Die Young Fathers klingen wie Gospelsänger, die lange in einer Kirche eingesperrt waren – und nun in die Freiheit entlassen worden sind: in eine Welt der unbegrenzten Möglichkeiten, aber auch der vielen Wahrheiten und Konflikte. Sie singen über Identität und Macht, Gewalt und Krieg, Liebe und Sex. Und immer wieder über Gott und den Teufel.
Es ist die Musik zweifelnder junger Männer, ein Weißer und zwei Schwarze, eine schottische Popgruppe in der digital zerfaserten Postmoderne. Kritikern gilt sie als »die interessanteste neuere Band im englischsprachigen Raum«, und entsprechend stolz war Stefanie Carp, die neue Intendantin der Ruhrtriennale, als sie die Young Fathers für ein Konzert gewinnen konnte. In einer Jubelmeldung teilten die Macher des im August beginnenden Festivals mit, deren Musik lasse sich »in keine Schublade stecken«.

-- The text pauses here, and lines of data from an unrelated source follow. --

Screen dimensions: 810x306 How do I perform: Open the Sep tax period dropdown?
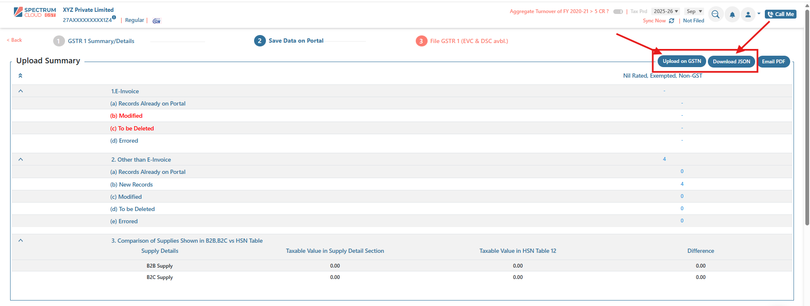pyautogui.click(x=694, y=11)
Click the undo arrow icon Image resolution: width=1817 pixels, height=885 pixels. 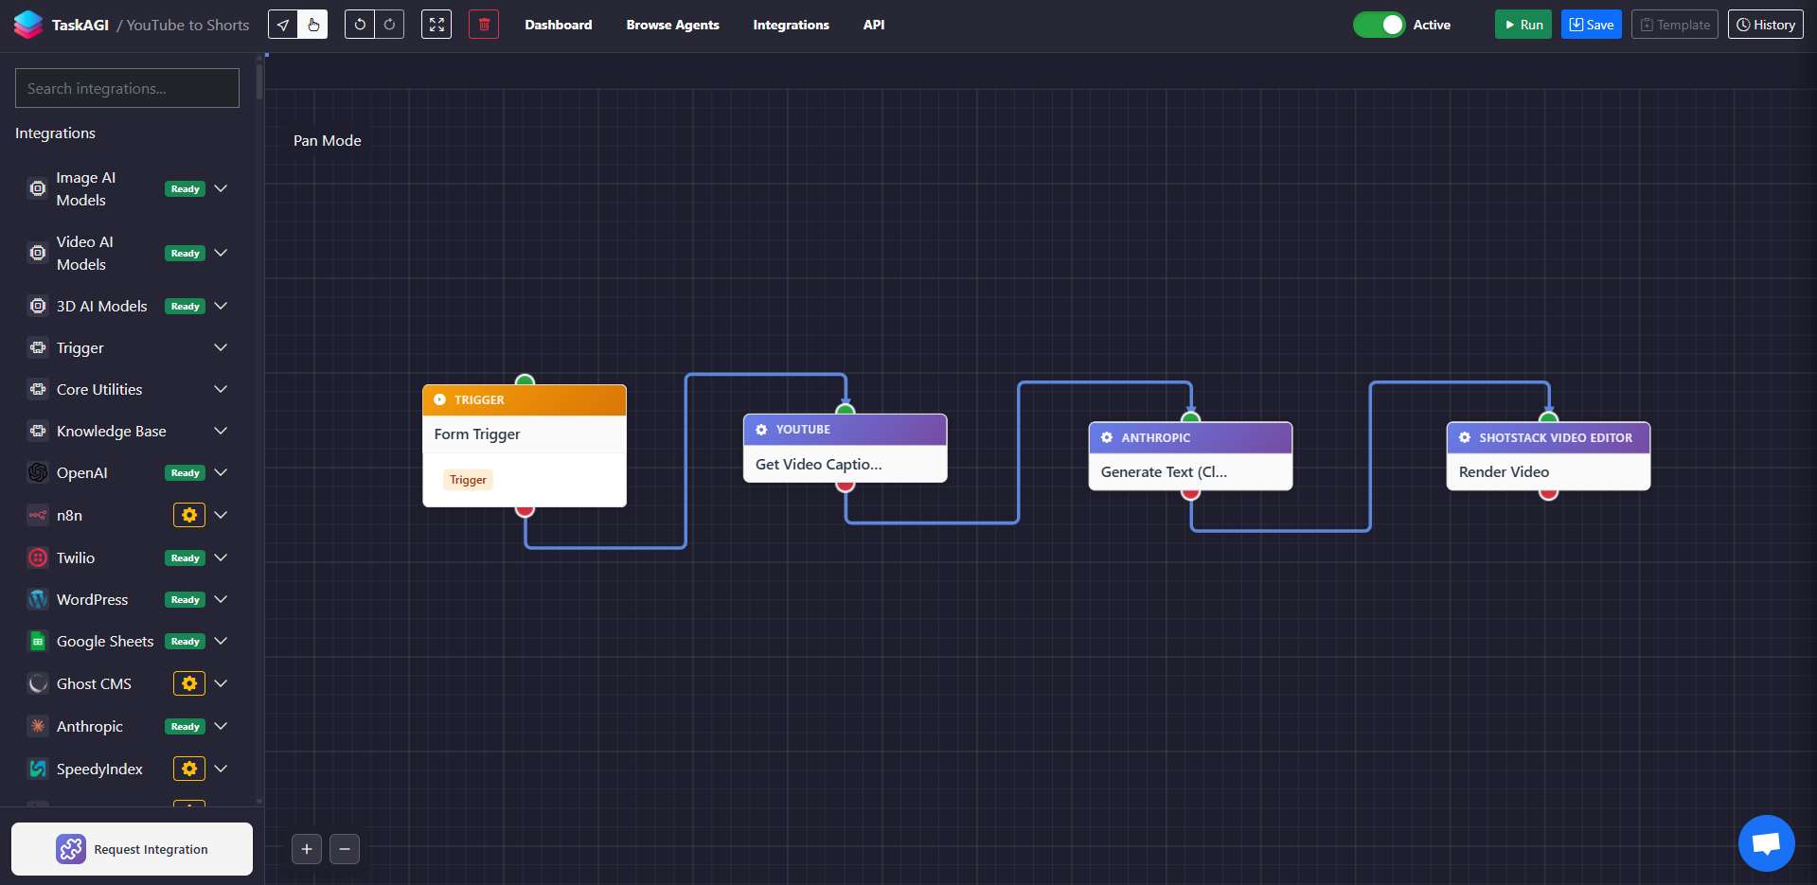(360, 25)
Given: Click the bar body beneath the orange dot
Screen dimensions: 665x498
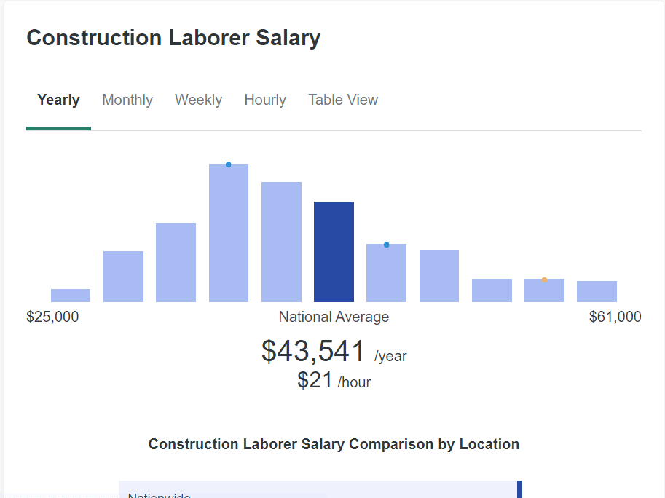Looking at the screenshot, I should click(544, 293).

Die politische Einstellung der Bandmitglieder eventuell schon – in die unterste Schublade, die mit den Antisemiten. Ob dies zu Recht geschieht oder nicht, ist umstritten, aber die Debatte bringt Carp in Bedrängnis, einzelne Journalisten und Politiker haben schon ihren Rücktritt gefordert. Diese Woche berichtete nun sogar die »New York Times« über den Fall. Der Tenor: Das Gezeter an der Ruhr habe wenig mit der Musik der Band zu tun, aber sehr viel mit deutscher Geschichte.
Die Young Fathers sehen sich als Vertreter des sogenannten Anti-Establishments, sie twittern gegen rechte Demonstrationen, zeigen sich auf Kundgebungen der Gruppierung Unite Against Facism, fordern ein Großbritannien ohne Atomwaffen und setzen sich für die Aufnahme von Flüchtlingen ein. Bislang wurde kein Vorwurf bekannt, dass sie sich auf ihren Platten oder bei ihren Liveauftritten antisemitisch äußern würden, aber: Sie haben sich mindestens zwei Kampagnen der BDS-Bewegung angeschlossen.

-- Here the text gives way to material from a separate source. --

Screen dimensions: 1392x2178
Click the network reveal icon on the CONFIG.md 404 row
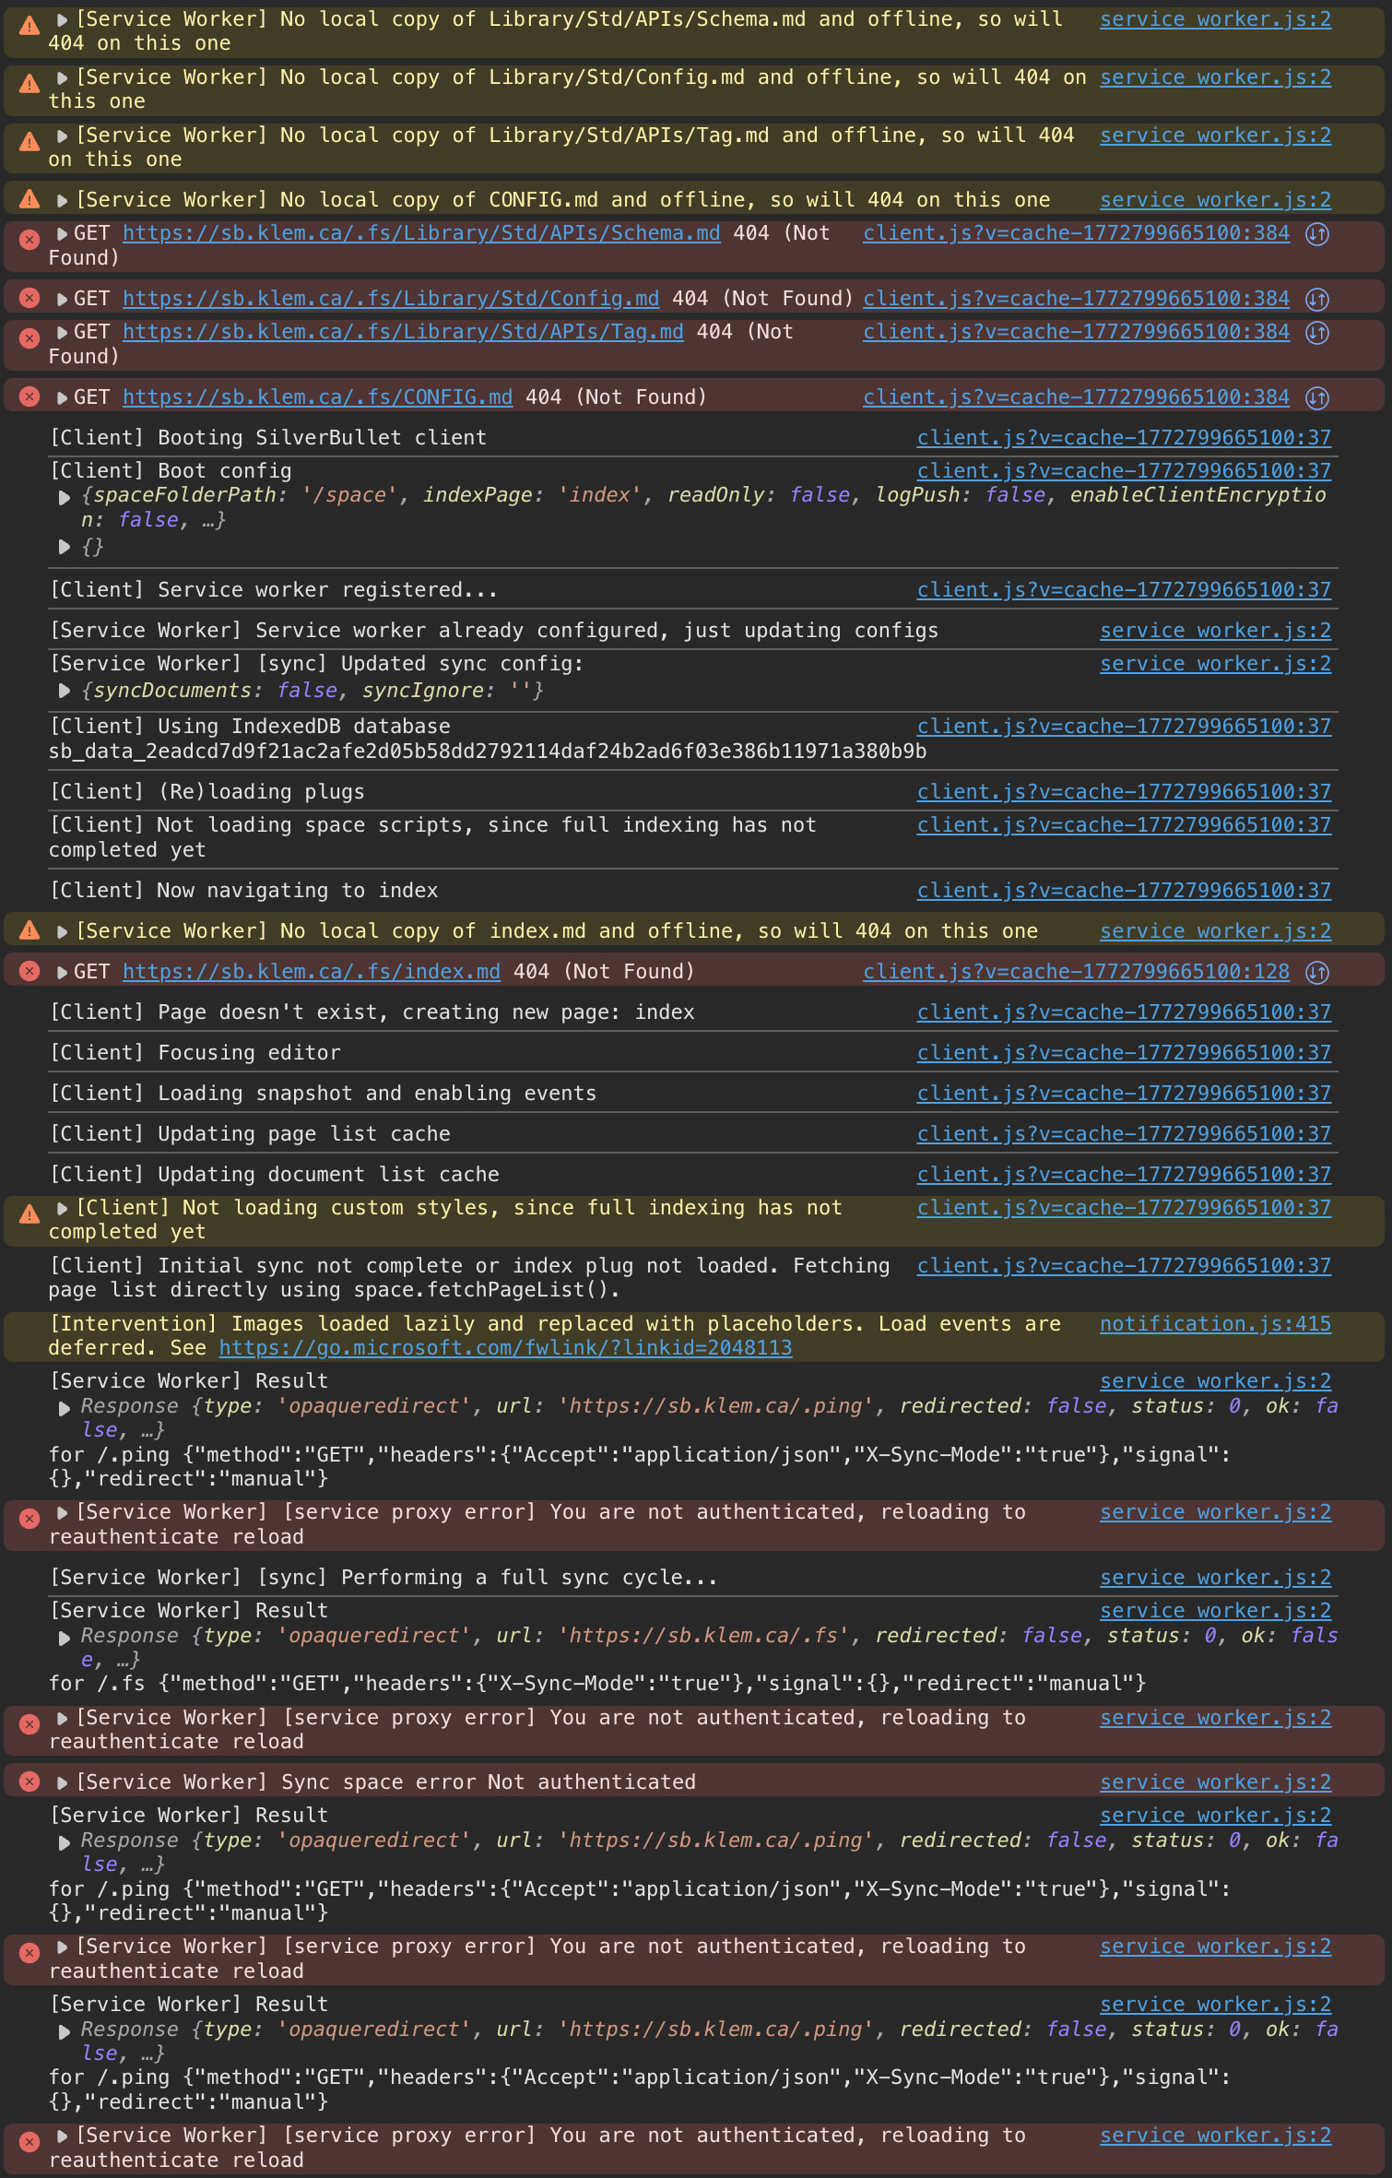coord(1317,397)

Die Bewegung wurde 2005 von mehr als hundert zivilgesellschaftlichen palästinensischen Gruppen gegründet, sie setzt sich für die Rechte der Palästinenser ein und hetzt gegen den israelischen Staat. Das Kürzel BDS steht für ihre Strategie: Boycott, Divestment and Sanctions, zu Deutsch Boykott, Abzug von Investitionen und Sanktionen. Vorbild ist das Vorgehen gegen den damaligen Apartheidstaat Südafrika in den Achtzigerjahren. Die weiße Burenregierung allerdings war ein rassistisches Regime, die Situation Israels hat andere Gründe: die Lage des Landes inmitten der ihm von Anbeginn an feindlich gesinnten islamischen Welt, dazu die historische Erfahrung des Holocausts.

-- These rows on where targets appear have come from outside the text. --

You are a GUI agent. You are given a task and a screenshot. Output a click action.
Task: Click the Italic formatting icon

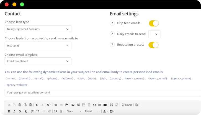click(14, 111)
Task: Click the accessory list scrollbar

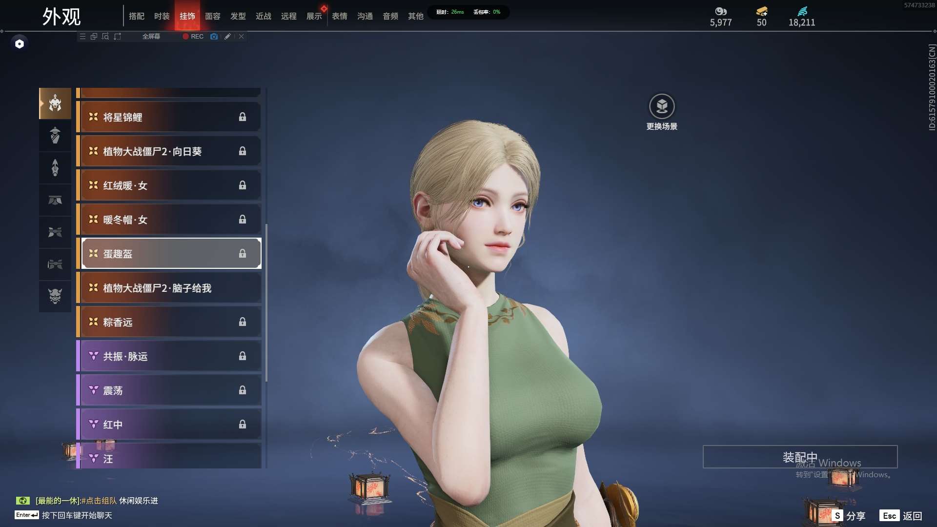Action: (266, 303)
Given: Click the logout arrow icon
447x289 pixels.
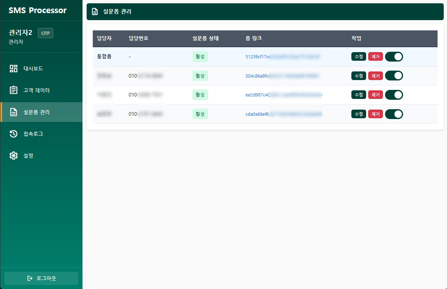Looking at the screenshot, I should [30, 278].
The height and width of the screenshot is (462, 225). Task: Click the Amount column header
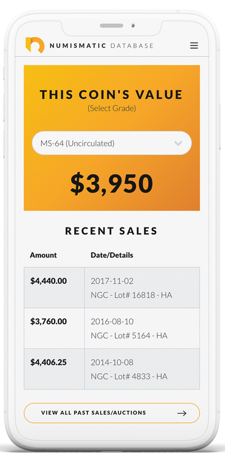click(44, 255)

Einer der prominentesten Vertreter des BDS ist Roger Waters, einst Star der Rockband Pink Floyd. 2017 führten er und zahlreiche andere Musiker, darunter eben auch die Young Fathers, eine Kampagne gegen die britische Band Radiohead: Sie solle ein in Tel Aviv geplantes Konzert absagen. Derartige Boykottaufrufe sind typisch für den BDS. Es geht darum, Israel kulturell zu isolieren. Radiohead widersetzten sich – und spielten. Es folgte ein Shitstorm, beim Glastonbury Festival wurden Radiohead ausgebuht. Die Band beschrieb den Druck auf sie als »zermürbende Erfahrung«.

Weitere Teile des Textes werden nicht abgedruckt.